During the co-chairs' visit to the region, another statement was made by Russian Deputy Foreign Minister Grigori Karasin. "Russia is ready to back a solution to the Garabagh problem that would suit all sides involved and act as a guarantor of a settlement if a compromise is reached. Only a solution that will allow a restoration of stability and tranquillity in the trans-Caucasia region will be viable. Such a solution should help to maintain the historically-shaped geo-political balance of forces in the region in the post-conflict period, without, at the same time, turning this region into a stage for international political and military rivalry. We see our role in facilitating the process of settling the Nagornyy Karabakh conflict, the sides' seeking mutually acceptable outcomes on key issues, but without imposing any external recipes on the parties to the conflict. The main responsibility for making a final choice should rest with Azerbaijanis and Armenians proper."

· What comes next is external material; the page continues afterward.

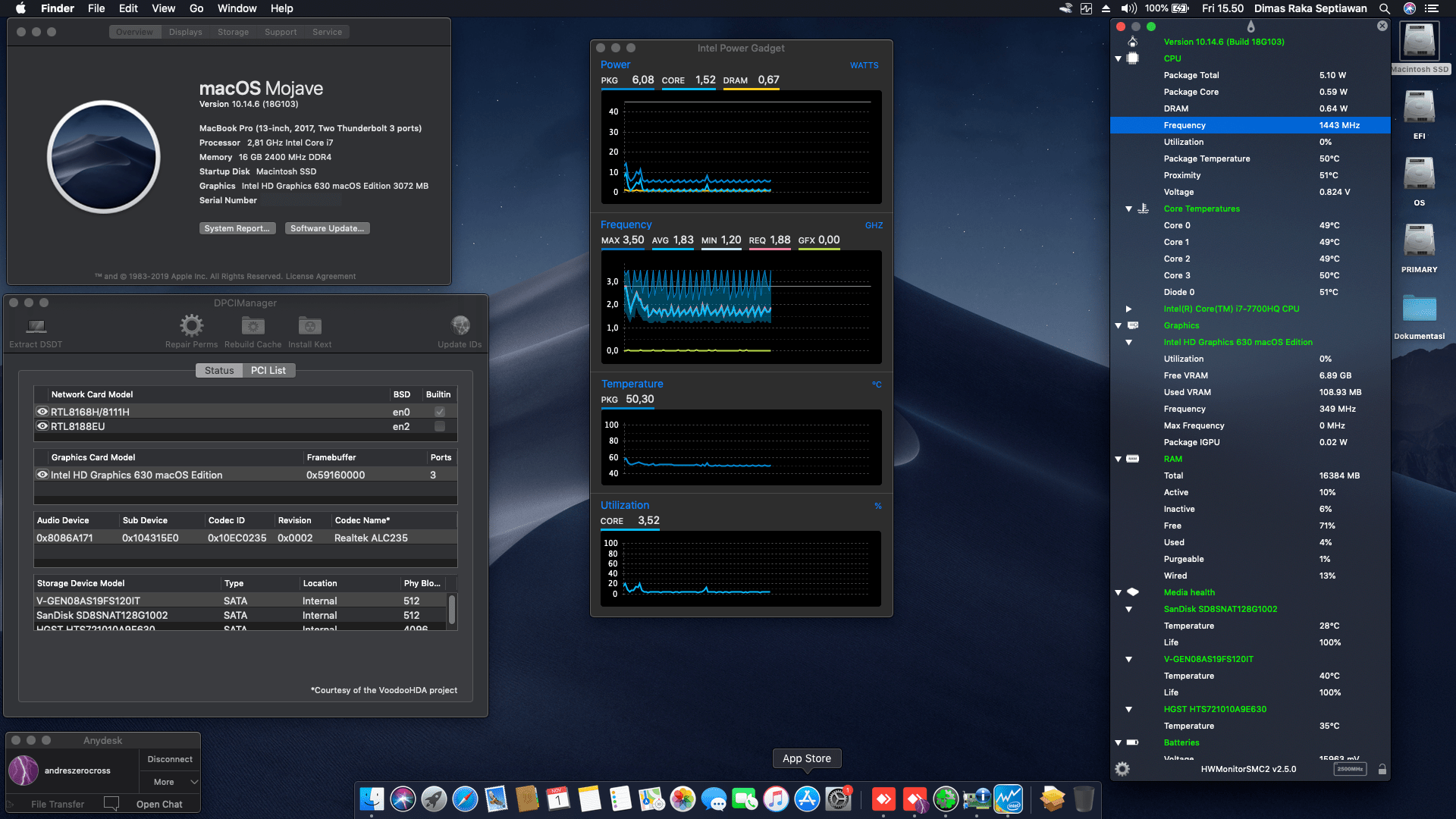Screen dimensions: 1456x819
Task: Click the Rebuild Cache icon in DPCIManager
Action: [253, 326]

In essence, this "revelation" is no different from numerous similar declarations by the co-chairs that they lack leverage to influence a party to the conflict, especially the aggressor. No comment here, so to speak. But a natural question arises: are the co-chairing countries indeed unable to influence the aggressor? Odd as it may seem, an answer to this question came from the camp of Russia's "strategic ally", from Richard Giragosyan, the director of Armenia's Centre for Strategic and National Research. Giragosyan said: "A change in Moscow's policy towards Yerevan would lead to a real shift in the peace process on settlement of the Garabagh conflict. This change could be reflected in Moscow's pro-Armenian policy becoming neutral, which could bring about an improvement in Russian-Azerbaijani relations. Russia would show to the EU and the U.S. that it is ready for more constructive cooperation. Such a change in the course of developments is the only factor that Armenia is not prepared for. If Russia indeed alters its policy on the Garabagh issue, Yerevan is unlikely to come up with a response or to counterbalance this." However, such a change in Russia's policy remains under question now. 

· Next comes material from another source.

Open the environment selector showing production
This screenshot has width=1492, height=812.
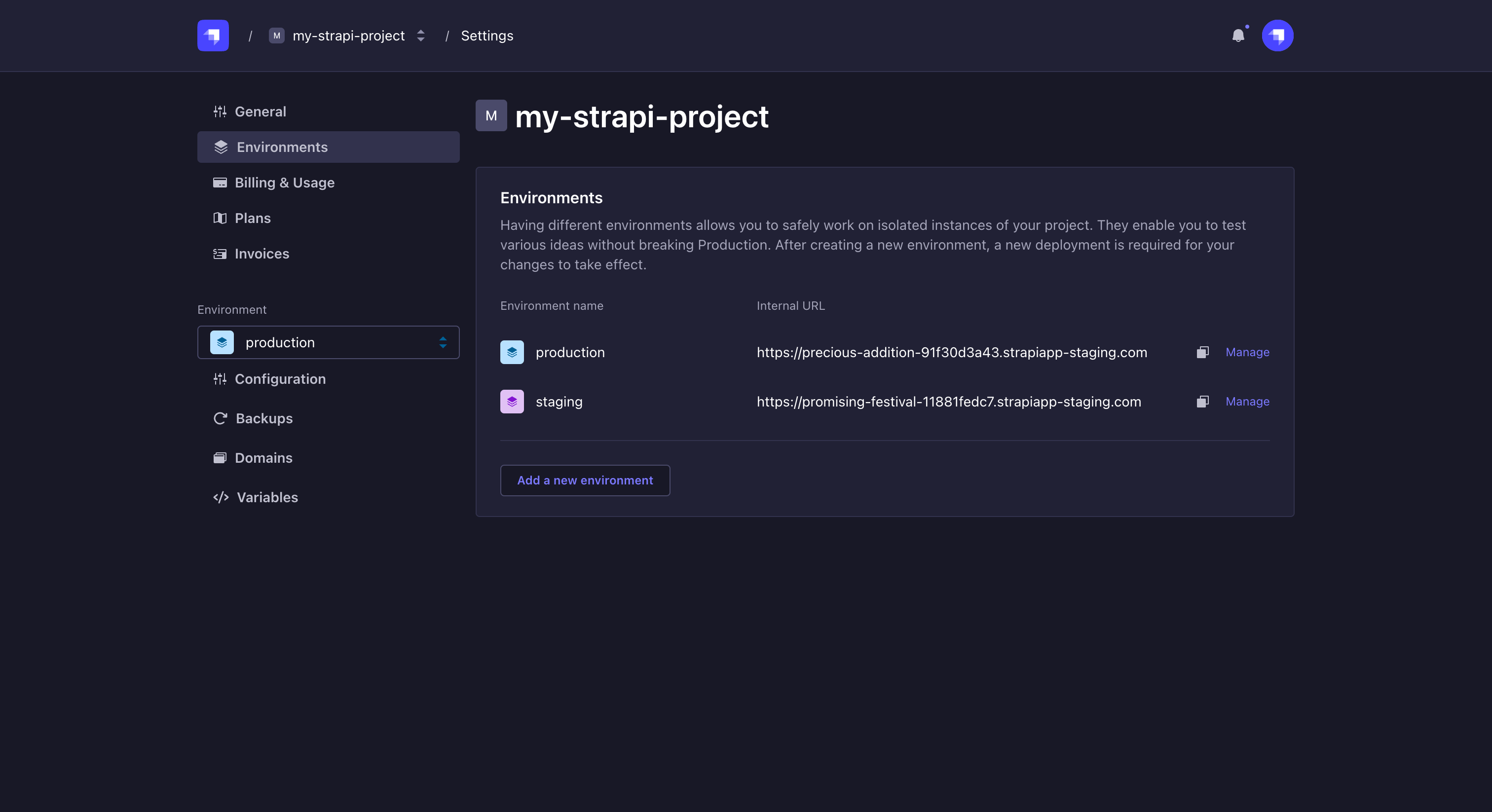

Most likely, it was for this reason that Azerbaijani Deputy Foreign Minister Araz Azimov, addressing a forum at the Columbia University in New York, called on the U.S. to play a greater role in seeking solutions to the Garabagh conflict. And, no matter how often the co-chairs point to the absence of a lever of pressure on the aggressor state, such opportunities are actually abundant, although they are being blocked by the Russia-Armenia military-political alliance, Western financial assistance to Armenia and the separatist regime in Nagornyy Karabakh, France's traditionally pro-Armenian stance and the powerful Armenian community abroad. And all this is happening amid a UN debate on the situation in the occupied territories of Azerbaijan, outright Armenian territorial claims against Turkey and the destabilizing situation on the Georgia-Armenia border and in Javakhetia. 

A profound analysis of the above-mentioned indicates that Armenia, aided by its benefactors and amid the negligence of the OSCE MG co-chairs, has stirred so much trouble (and continues to do so) that it will be hard to expect the Zurich protocols to facilitate not only a Garabagh settlement but also proper Turkish-Armenian normalization.